In the long-form narrative format familiar to listeners of NPR’s “This American Life,” the Spanish-language radio program Radio Ambulante seeks to tell the untold stories of the Latino diaspora. The new monthly show is the brainchild of Carolina Guerrero and her husband, the novelist Daniel Alarcón. A translation of an article from Noticias is below:
A new radio program will give us the chance to know different stories from Latin America. It’s called Radio Ambulante (Traveling Radio), and it is an idea born of the need felt by its two founders, Carolina Guerrero and her husband, the writer Daniel Alarcón, to disseminate the vast number of stories which are spread from mouth to mouth by Hispanics all over the world, and which could easily be lost if it were not for Radio Ambulante.
Radio Ambulante, whose first episode was broadcast in May of this year after a year and a half of preparatory work, is the first Spanish-language radio program in the United States which uses the radio chronicle format. In spite of the very short time since its creation, Radio Ambulante has had a very good reception in the United States and Latin America. The program runs as a not-for-profit organization, and it has a network of collaborators in this country and throughout Latin America.
Radio Ambulante reconnects Hispanics living in the United States with their roots through stories narrated in a simple way and produced very creatively and professionally. The program transports its listeners to various places in Latin America through a variety of stories, from the most spine-tingling and strange to the most entertaining and unexpected.
“If Radio Ambulante did not exist, many of these stories would stay in the places where they are,” said Carolina Guerrero, Radio Ambulante’s Executive Director.

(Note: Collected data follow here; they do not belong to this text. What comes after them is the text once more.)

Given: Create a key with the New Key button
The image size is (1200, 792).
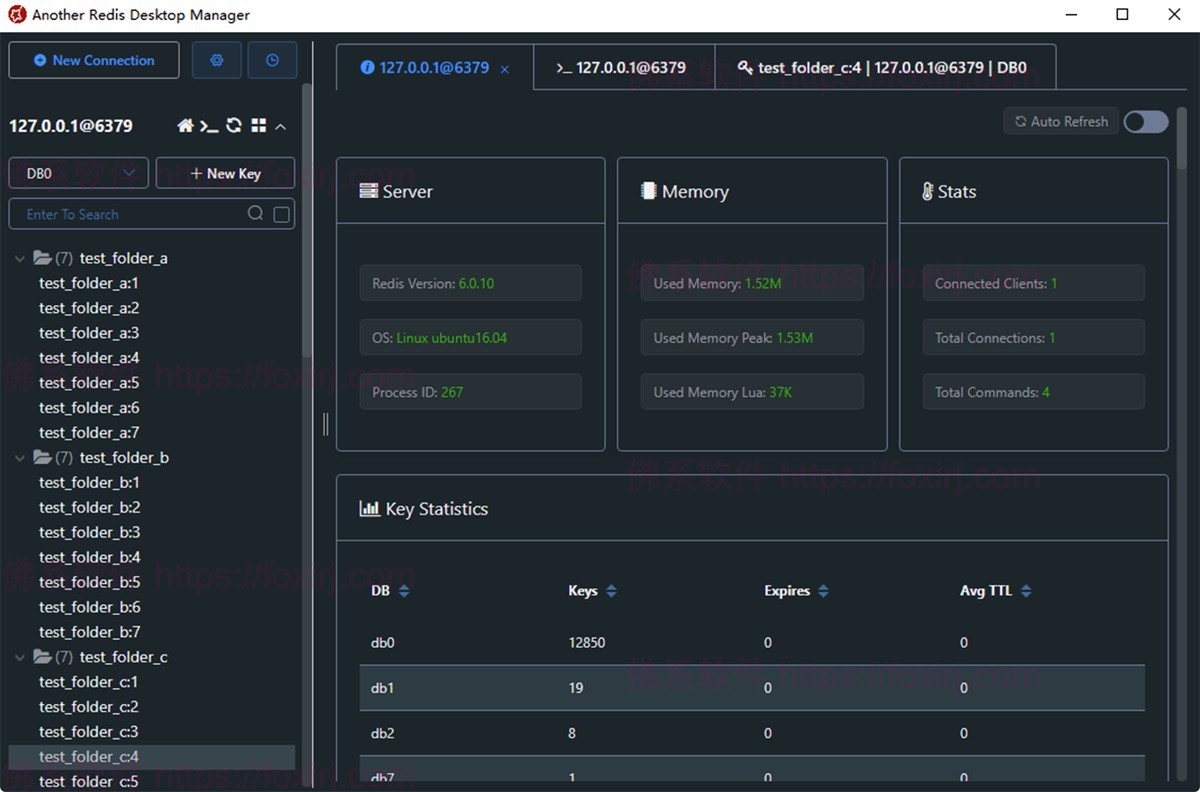Looking at the screenshot, I should pyautogui.click(x=224, y=172).
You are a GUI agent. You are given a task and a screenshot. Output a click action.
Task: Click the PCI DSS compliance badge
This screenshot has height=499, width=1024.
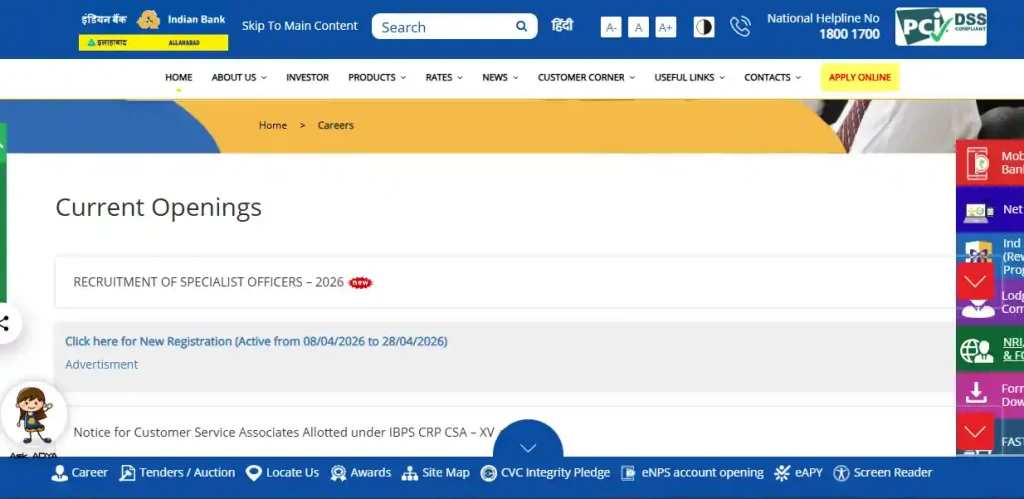point(940,27)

That’s the case with the story called “Señales que Precederán el Fin del Mundo” (“Signs that Will Precede the End of the World”), where the Mexican writer Yuri Herrera tells us the story of Makina, a Mexican girl who decides to go to the United States alone in search of her brother, and who never could have imagined what she was getting herself into, even putting her own life at risk. Or there is the story told by Annie Correal in the episode titled “N.N.” which takes place in a Colombian town called Puerto Berrío, where a local man, Julio Marín, saw more than 200 corpses floating down the Magdalena River. Those bodies had been thrown into the river after they had died violently at the hands of the paramilitary forces which have operated in that part of the country since the 1980s.
According to Carolina Gerrero, Radio Ambulante, which has begun as an Internet operation, will hit the airwaves very soon through several radio stations in this country and also in Latin America. Negotiations to that end have begun between the executives of Radio Ambulante and radio stations.
Radio Ambulante also intends to reach out to other radio producers who are interested in developing this kind of radio chronicle, and help prepare them to do so. This kind of program is unknown in Latin America, so in a couple of years there could be many more people trained to do this sort of work.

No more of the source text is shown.